- **Directions**
Everything from the line with "Privacy Policy (180, 2329)" to the line with "Read More (185, 71)" in the listing below, both lines included, needs to be copied exactly, apart from the pictures.
Data for analysis Block Start
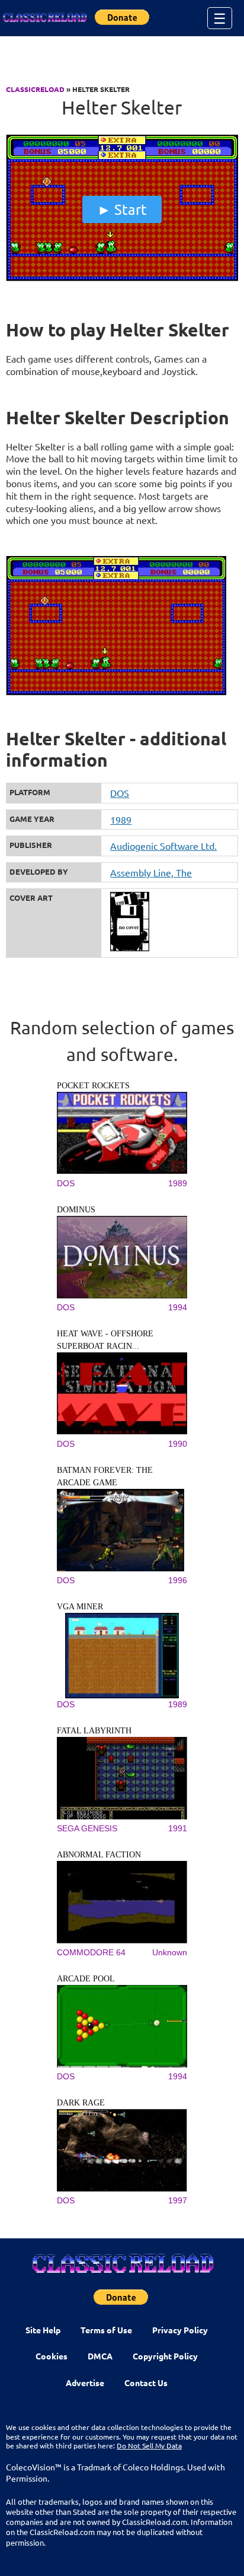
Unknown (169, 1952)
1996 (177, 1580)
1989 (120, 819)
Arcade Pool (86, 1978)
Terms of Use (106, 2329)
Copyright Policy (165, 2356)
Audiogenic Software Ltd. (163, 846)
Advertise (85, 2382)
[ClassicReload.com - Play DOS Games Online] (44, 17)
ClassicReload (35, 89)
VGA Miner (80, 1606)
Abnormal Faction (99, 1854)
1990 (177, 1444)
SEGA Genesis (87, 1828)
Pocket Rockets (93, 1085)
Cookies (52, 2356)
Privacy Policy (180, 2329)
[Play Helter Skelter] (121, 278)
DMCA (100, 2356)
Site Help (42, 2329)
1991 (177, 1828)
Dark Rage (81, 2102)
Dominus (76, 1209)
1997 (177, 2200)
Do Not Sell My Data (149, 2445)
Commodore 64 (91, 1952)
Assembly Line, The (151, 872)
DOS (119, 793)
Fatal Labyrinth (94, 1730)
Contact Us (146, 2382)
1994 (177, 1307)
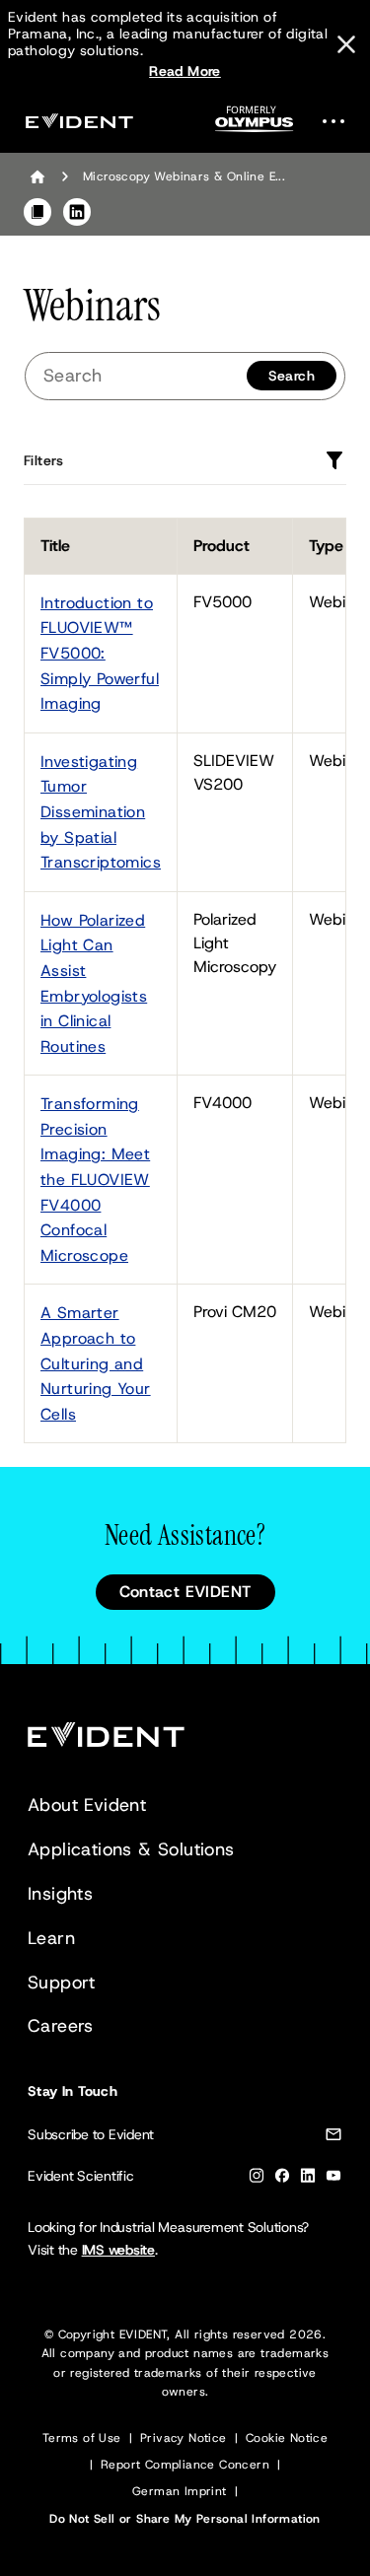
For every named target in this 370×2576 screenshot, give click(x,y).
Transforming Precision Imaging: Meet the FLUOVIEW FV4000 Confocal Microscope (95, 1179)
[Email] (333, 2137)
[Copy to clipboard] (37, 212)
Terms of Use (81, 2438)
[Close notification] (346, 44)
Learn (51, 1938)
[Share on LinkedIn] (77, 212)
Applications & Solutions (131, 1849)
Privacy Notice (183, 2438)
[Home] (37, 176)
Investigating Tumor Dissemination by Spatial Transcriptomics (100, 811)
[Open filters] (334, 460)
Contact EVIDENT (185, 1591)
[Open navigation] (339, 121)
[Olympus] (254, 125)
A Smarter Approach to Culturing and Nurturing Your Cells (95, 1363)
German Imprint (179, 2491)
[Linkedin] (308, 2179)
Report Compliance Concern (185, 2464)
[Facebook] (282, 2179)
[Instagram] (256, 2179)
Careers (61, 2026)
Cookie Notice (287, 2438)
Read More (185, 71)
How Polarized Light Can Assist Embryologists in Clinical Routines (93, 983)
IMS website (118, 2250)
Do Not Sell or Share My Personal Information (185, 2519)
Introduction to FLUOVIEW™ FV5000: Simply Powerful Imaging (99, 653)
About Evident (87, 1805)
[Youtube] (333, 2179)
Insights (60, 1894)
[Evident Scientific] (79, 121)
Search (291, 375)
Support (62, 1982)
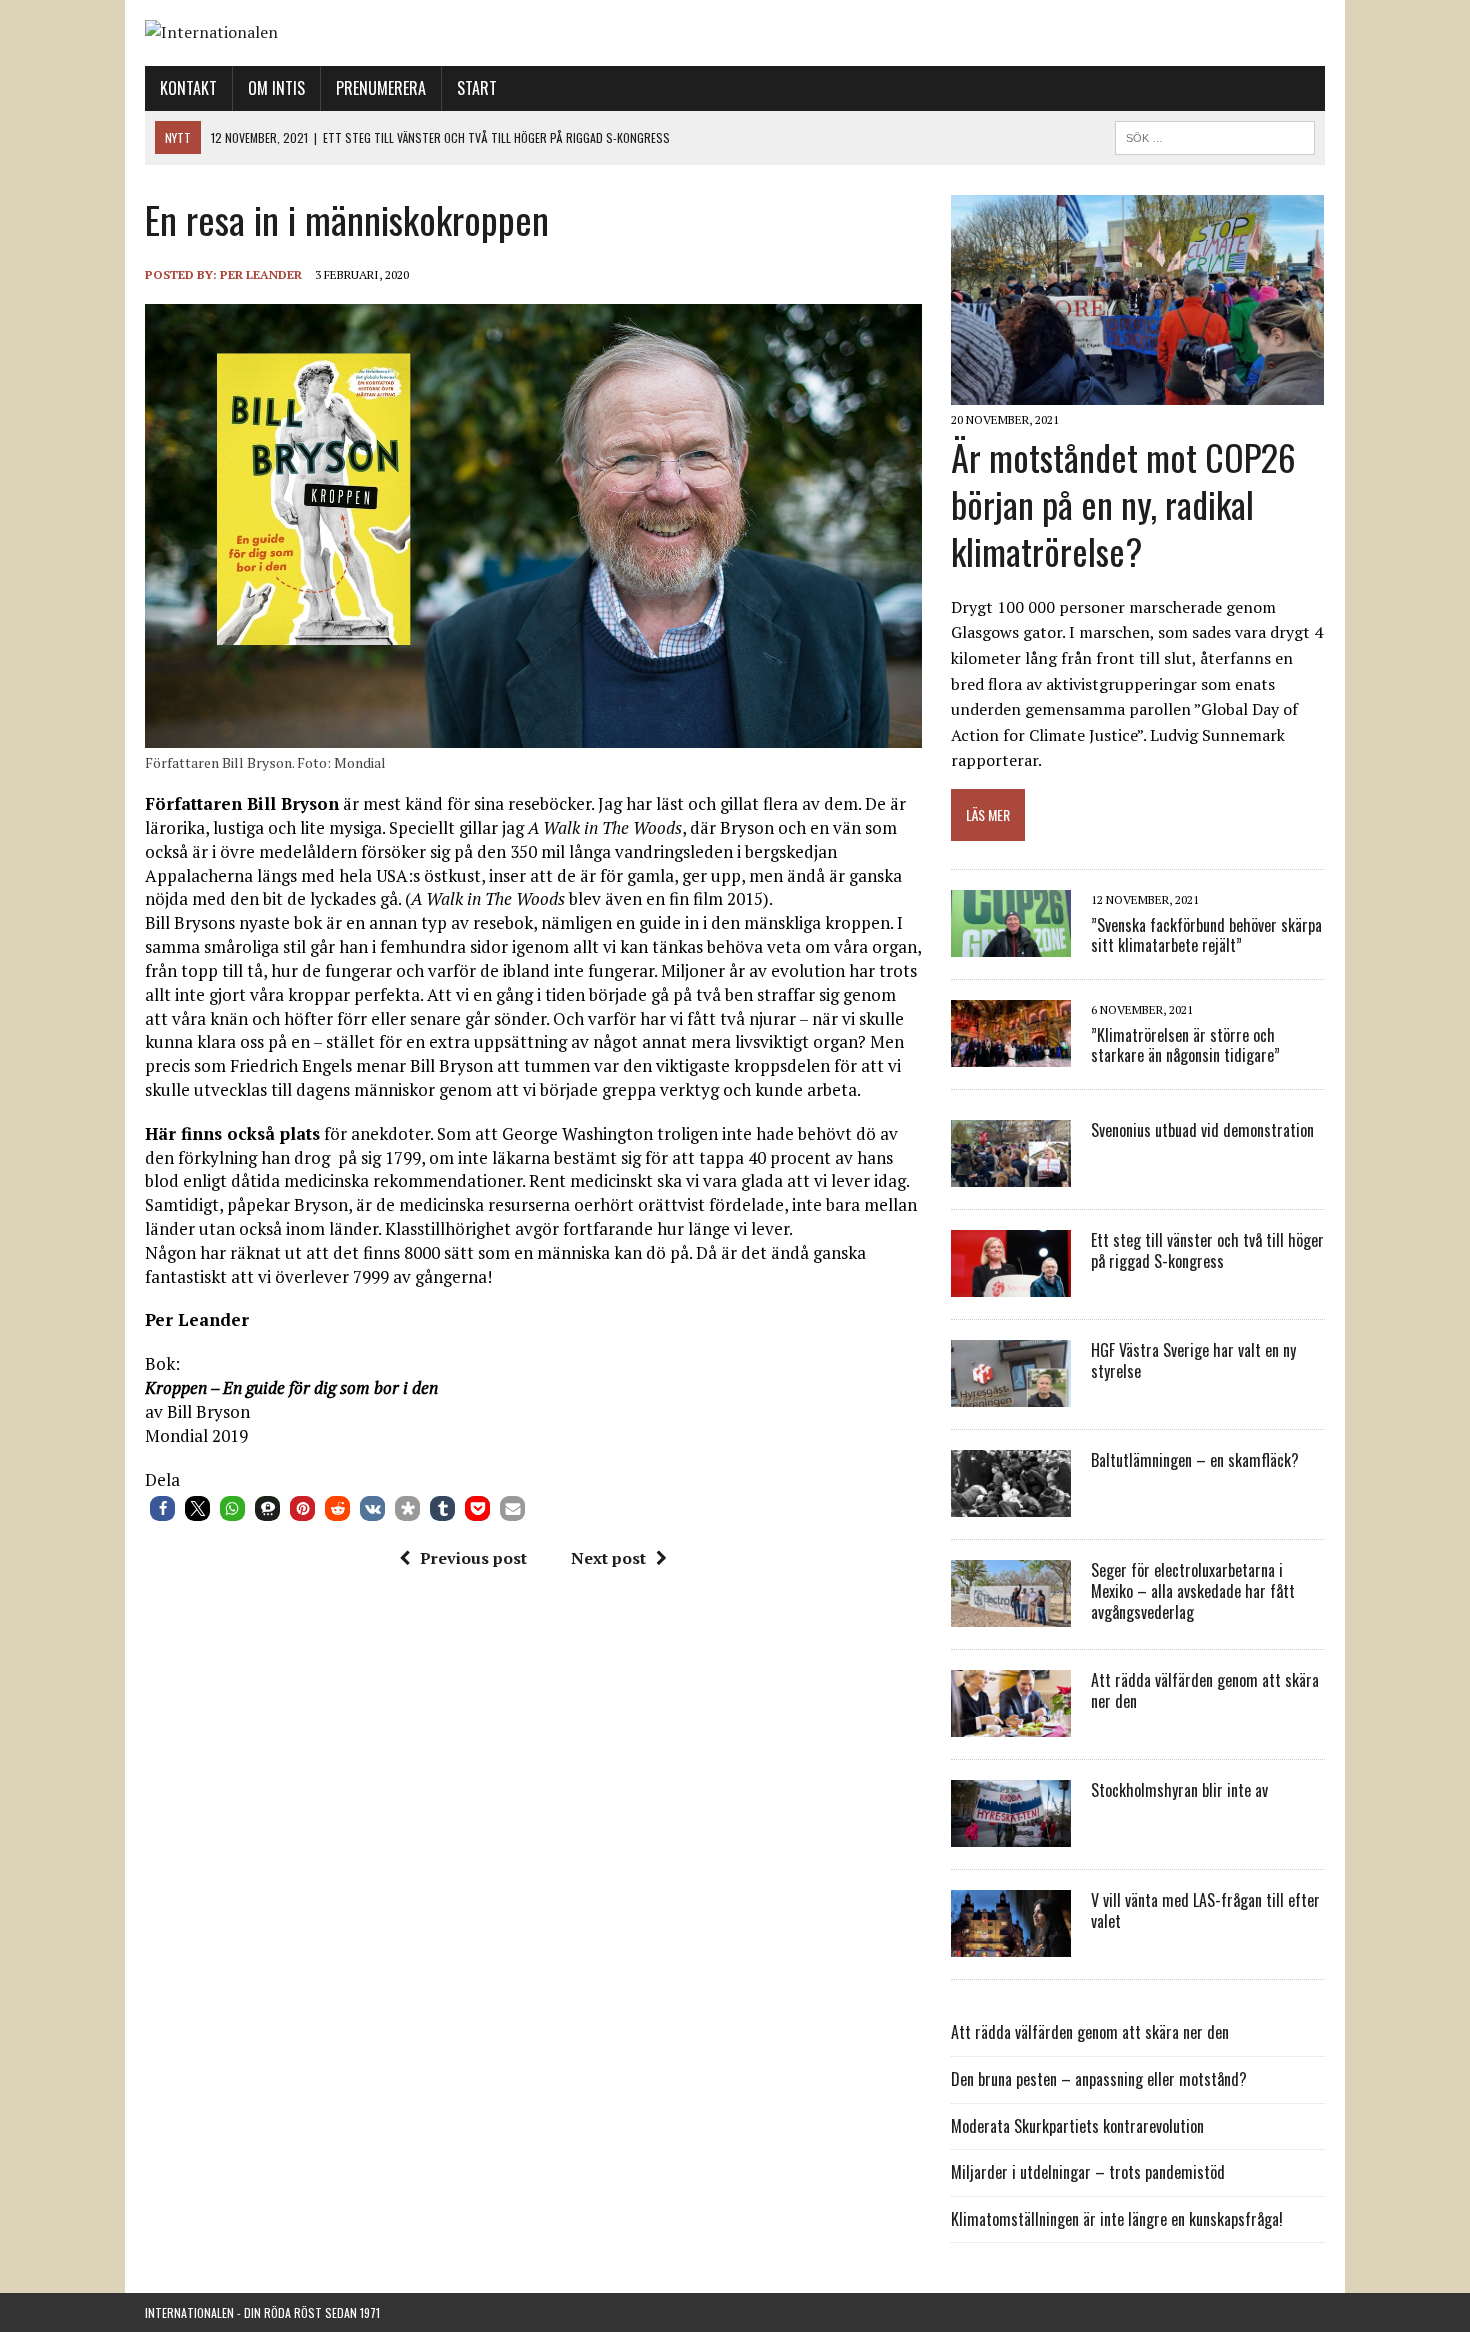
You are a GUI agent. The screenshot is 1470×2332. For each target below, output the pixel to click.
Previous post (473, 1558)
Data for analysis Block End
- **Output of the exercise**
Privacy Policy (180, 2329)
[Play Helter Skelter] (121, 278)
DMCA (100, 2356)
Site Help (42, 2329)
1991 (177, 1828)
Dark Rage (81, 2102)
Dominus (76, 1209)
1997 (177, 2200)
Do Not Sell My Data (149, 2445)
Commodore 64 (91, 1952)
Assembly Line, The (151, 872)
DOS (119, 793)
Fatal Labyrinth (94, 1730)
Contact Us (146, 2382)
1994 (177, 1307)
For every named target in this 370×2576 screenshot, give click(x,y).
Transforming Precision Imaging: Meet the FLUOVIEW FV4000 Confocal Microscope (95, 1179)
[Email] (333, 2137)
[Copy to clipboard] (37, 212)
Terms of Use (81, 2438)
[Close notification] (346, 44)
Learn (51, 1938)
[Share on LinkedIn] (77, 212)
Applications & Solutions (131, 1849)
Privacy Notice (183, 2438)
[Home] (37, 176)
Investigating Tumor Dissemination by Spatial Transcriptomics (100, 811)
[Open filters] (334, 460)
Contact EVIDENT (185, 1591)
[Open navigation] (339, 121)
[Olympus] (254, 125)
A Smarter Approach to Culturing and Nurturing Your Cells (95, 1363)
German Imprint (179, 2491)
[Linkedin] (308, 2179)
Report Compliance Concern (185, 2464)
[Facebook] (282, 2179)
[Instagram] (256, 2179)
Careers (61, 2026)
Cookie Notice (287, 2438)
Read More (185, 71)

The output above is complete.